Except some days I concede. It just doesn't seem worth it when you're comparing a great theory with reality.
The reality is that I have a three year who missed a much needed nap because she woke up needing to pee after only 30 minutes. She was clingy and cranky, complaining of being tired but sobbing when I attempted to put her back in bed.
The reality is I have a 20 month old who is dealing with another ear infection and the tummy troubles that come with antibiotics. Although she's on a relatively mild one, the fact is that she doesn't feel quite right. She woke up screaming from an abbreviated nap, while I tried to figure out if it was pain in her ears, pain in her stomach, general crankiness, or the position of the moon. Because she doesn't talk, it's up to me to figure out what exactly I need to do to help her, while she get increasingly more frustrated. I don't know that I ever did figure it out, but I know that eventually we hit on the magical combination of shows, treats, and cups, and it did wane.

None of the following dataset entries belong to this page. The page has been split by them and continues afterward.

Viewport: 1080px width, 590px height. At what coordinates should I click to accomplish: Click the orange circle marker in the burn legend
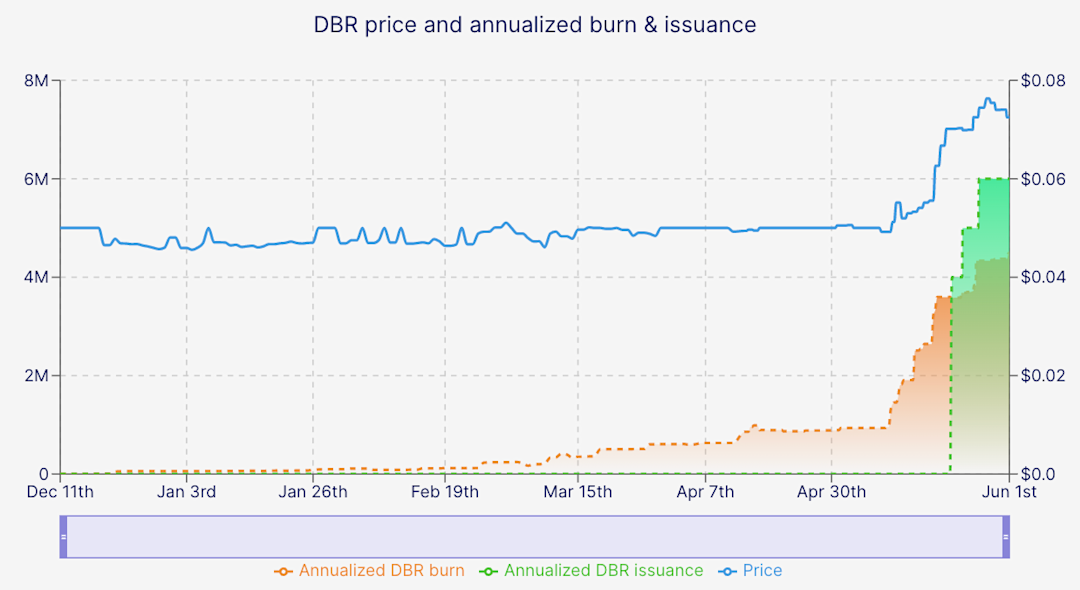284,570
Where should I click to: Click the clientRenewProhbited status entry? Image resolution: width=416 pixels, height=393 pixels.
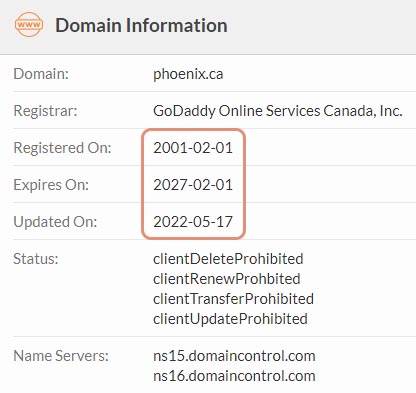coord(227,279)
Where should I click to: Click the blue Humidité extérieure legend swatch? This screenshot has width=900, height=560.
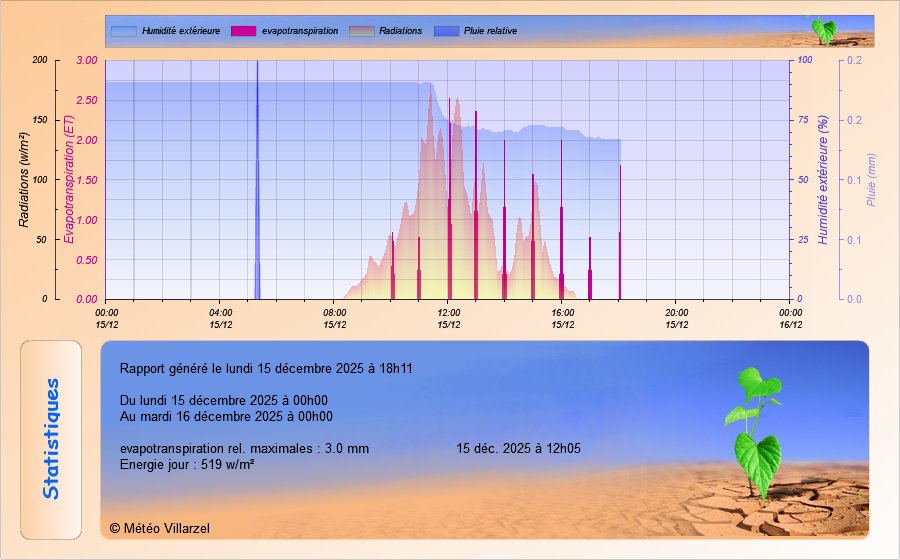tap(123, 31)
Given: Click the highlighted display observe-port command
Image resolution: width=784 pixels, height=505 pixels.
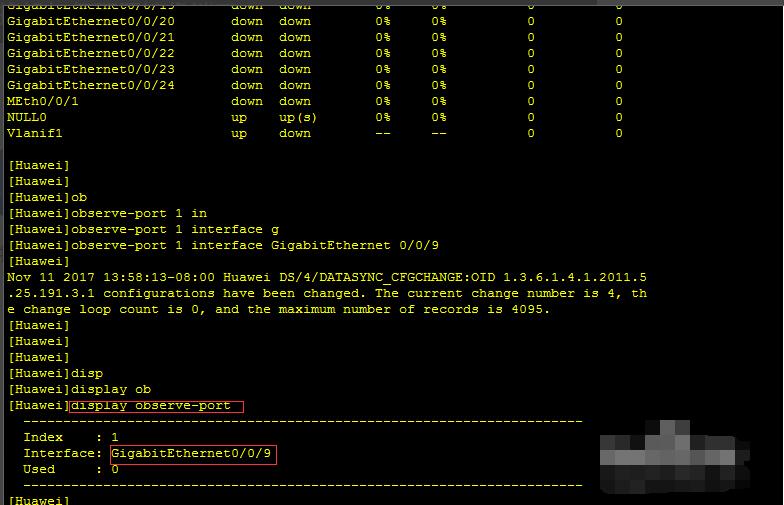Looking at the screenshot, I should [x=156, y=406].
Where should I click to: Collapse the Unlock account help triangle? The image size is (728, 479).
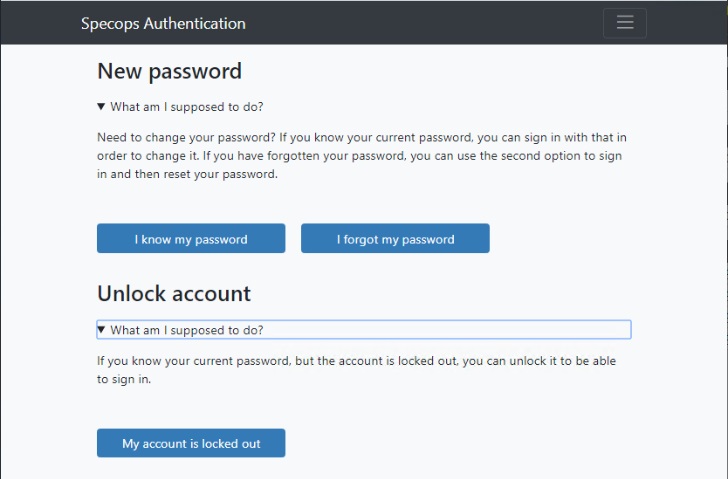[x=101, y=329]
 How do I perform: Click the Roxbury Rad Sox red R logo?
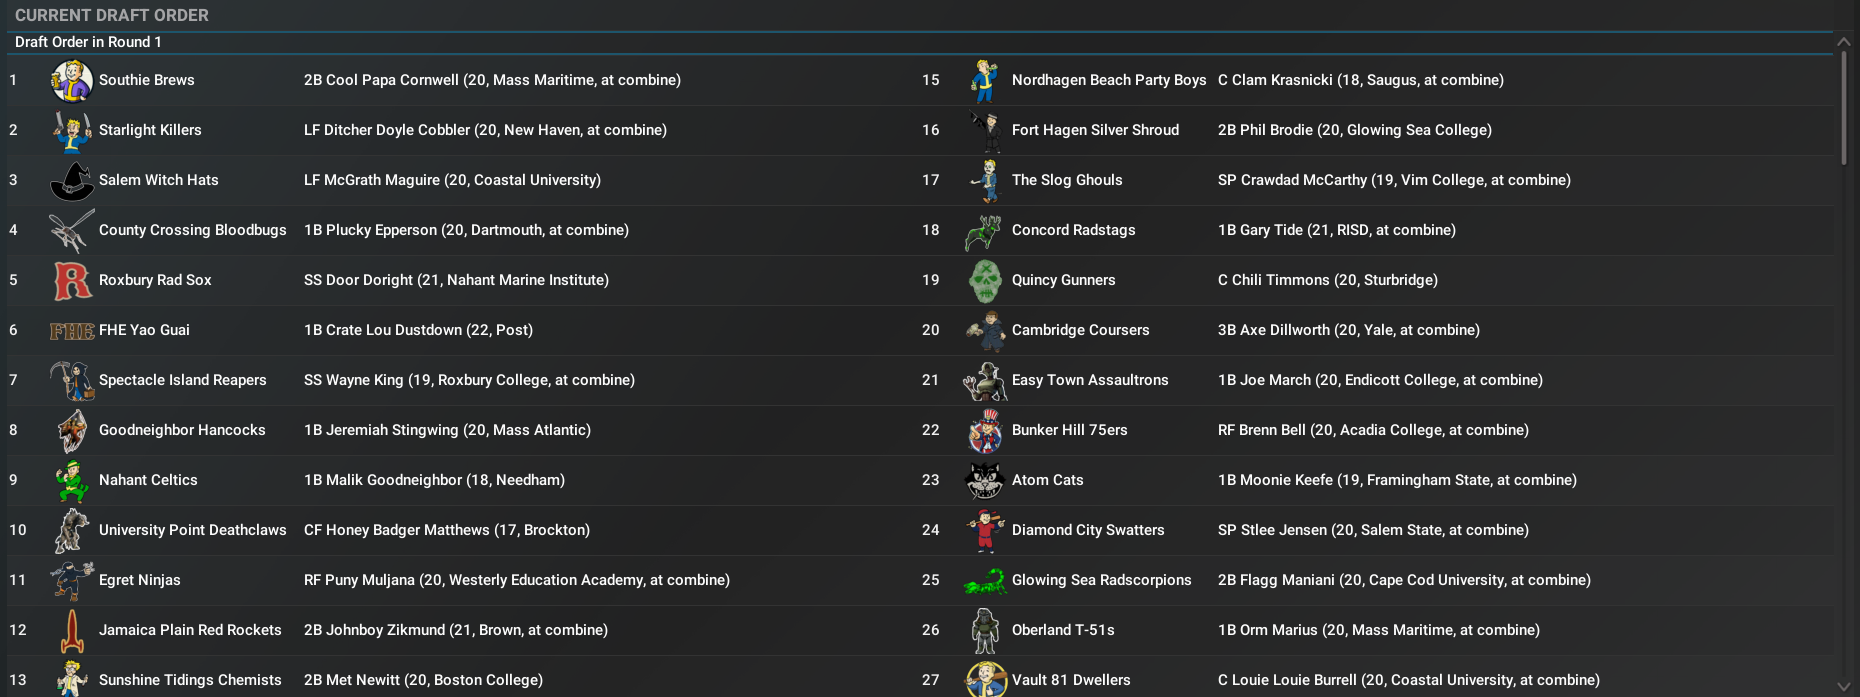pyautogui.click(x=72, y=281)
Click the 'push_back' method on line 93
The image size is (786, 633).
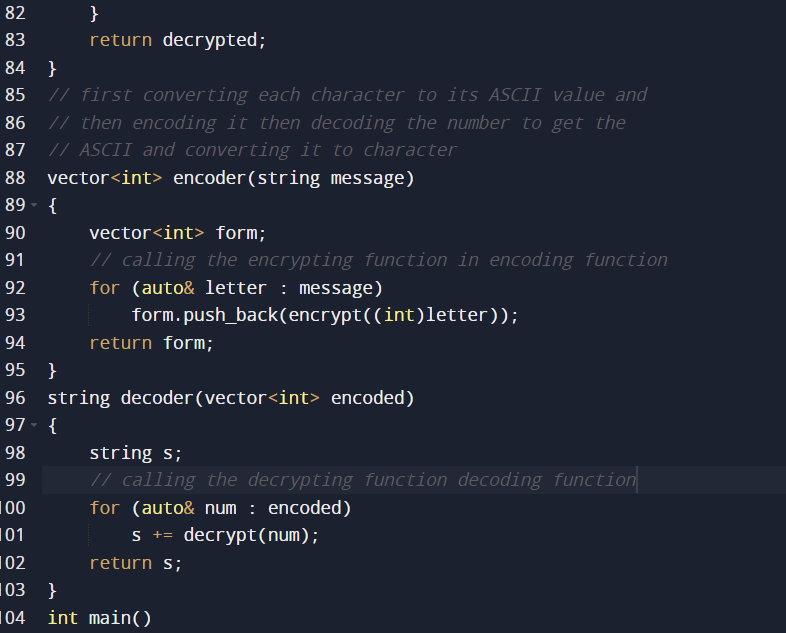pyautogui.click(x=231, y=315)
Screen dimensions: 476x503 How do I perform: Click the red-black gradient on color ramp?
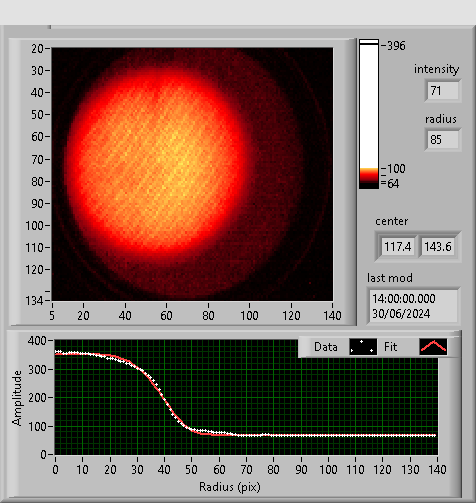coord(369,178)
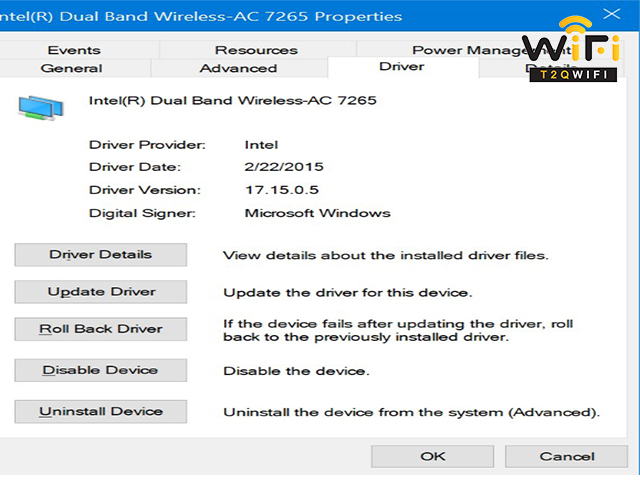Click the Disable Device button

(101, 370)
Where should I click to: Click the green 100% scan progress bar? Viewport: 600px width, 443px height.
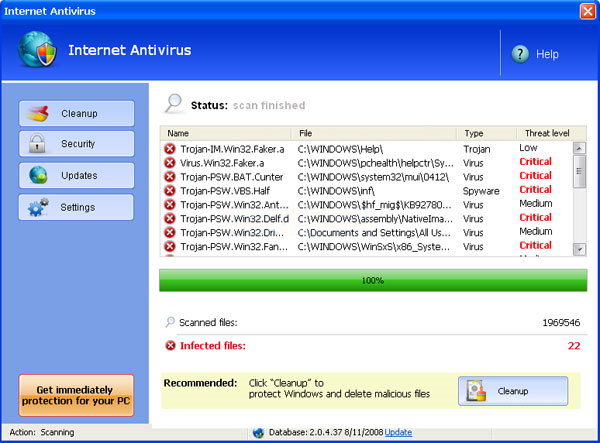373,280
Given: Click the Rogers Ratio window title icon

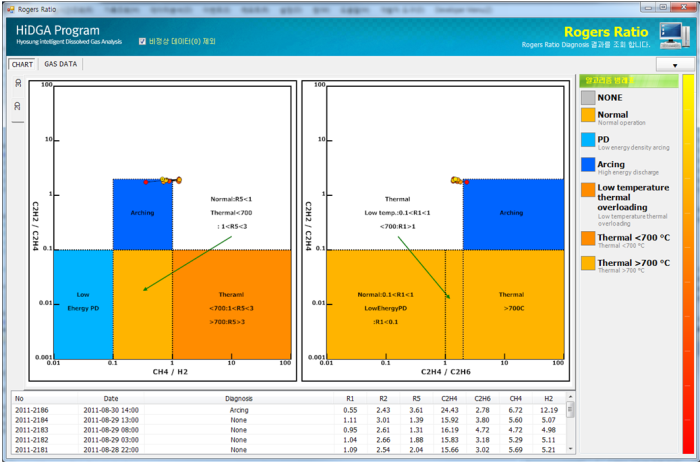Looking at the screenshot, I should pyautogui.click(x=9, y=8).
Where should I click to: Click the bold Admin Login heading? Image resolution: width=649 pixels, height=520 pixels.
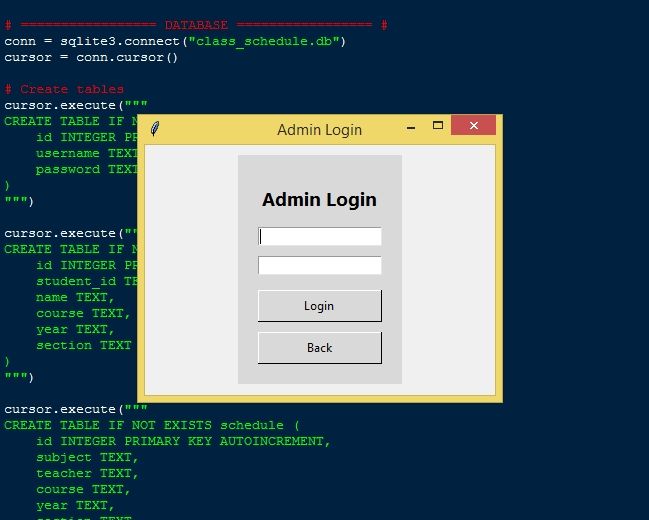(x=319, y=200)
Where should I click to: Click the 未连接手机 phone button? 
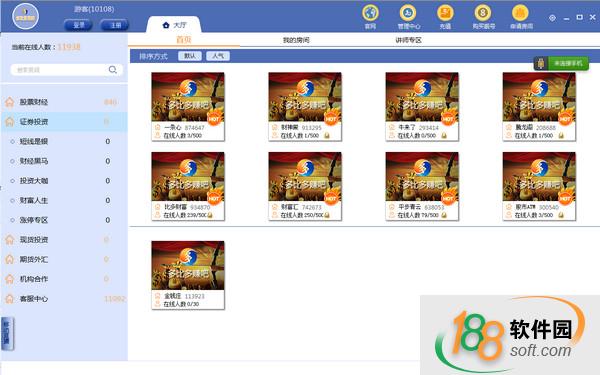[x=561, y=63]
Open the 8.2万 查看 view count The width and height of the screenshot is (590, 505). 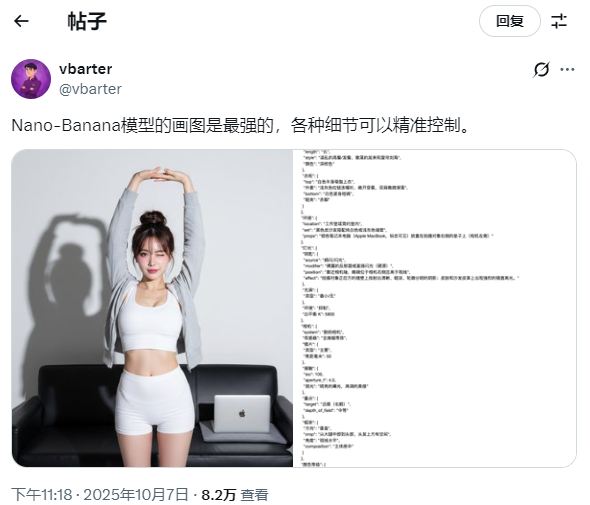pos(235,494)
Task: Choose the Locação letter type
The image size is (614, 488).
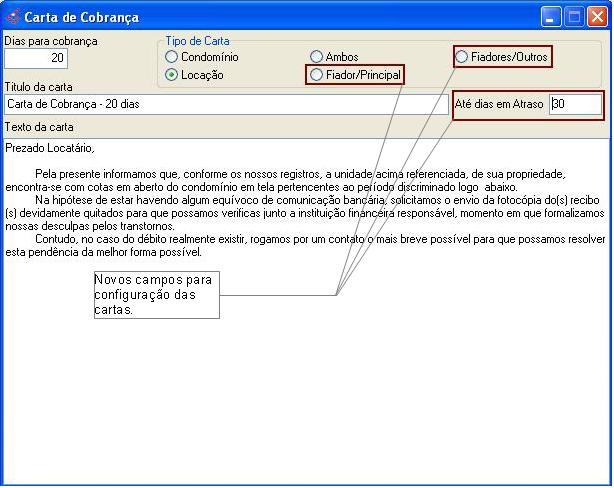Action: [x=172, y=75]
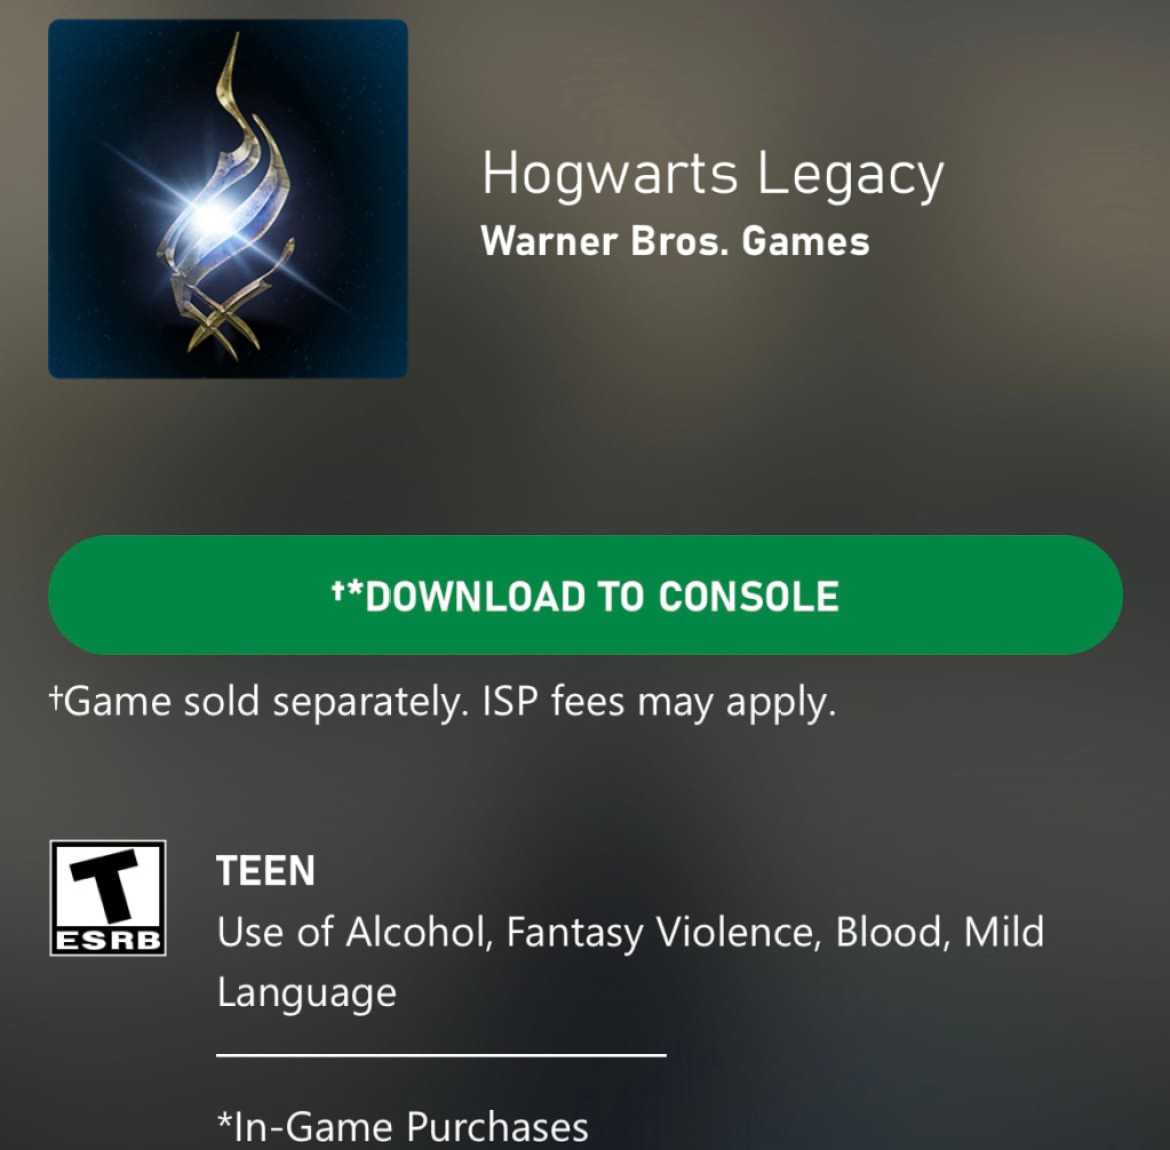
Task: Tap the dagger symbol before Game sold separately
Action: 56,698
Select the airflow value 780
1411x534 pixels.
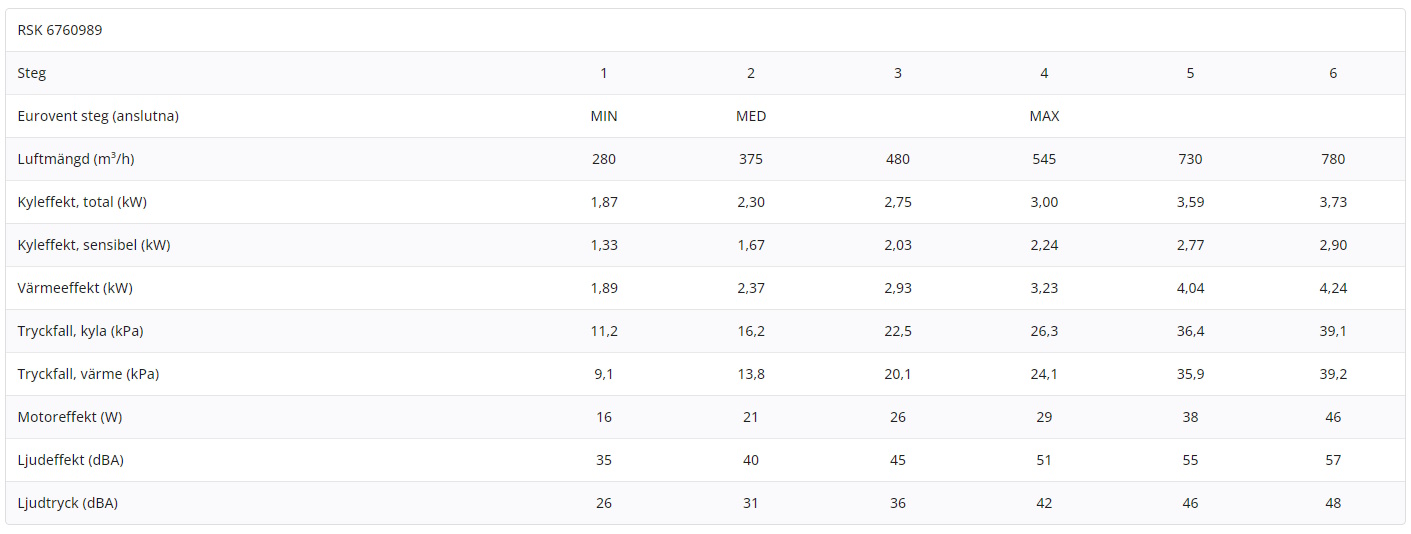[x=1333, y=159]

The reality is that I took on some great writing assignments, which somehow all ended up being due in the same week (and by somehow, I mean that I have a planner to manage all my writing so I don't say yes to everything all at once, but I don't always use said planner effectively).
The reality is that no one here is in the mood for tough love. For paying now. For setting up lifelong expectations of how to behave.
We're tired. We're achy. We're stressed. We're crabby.
We're willing to pay later for peace today.
Yes, tomorrow we'll have to go back to limits on snacks, and TV, and messes.
But today, we made it to bedtime. Standards be damned.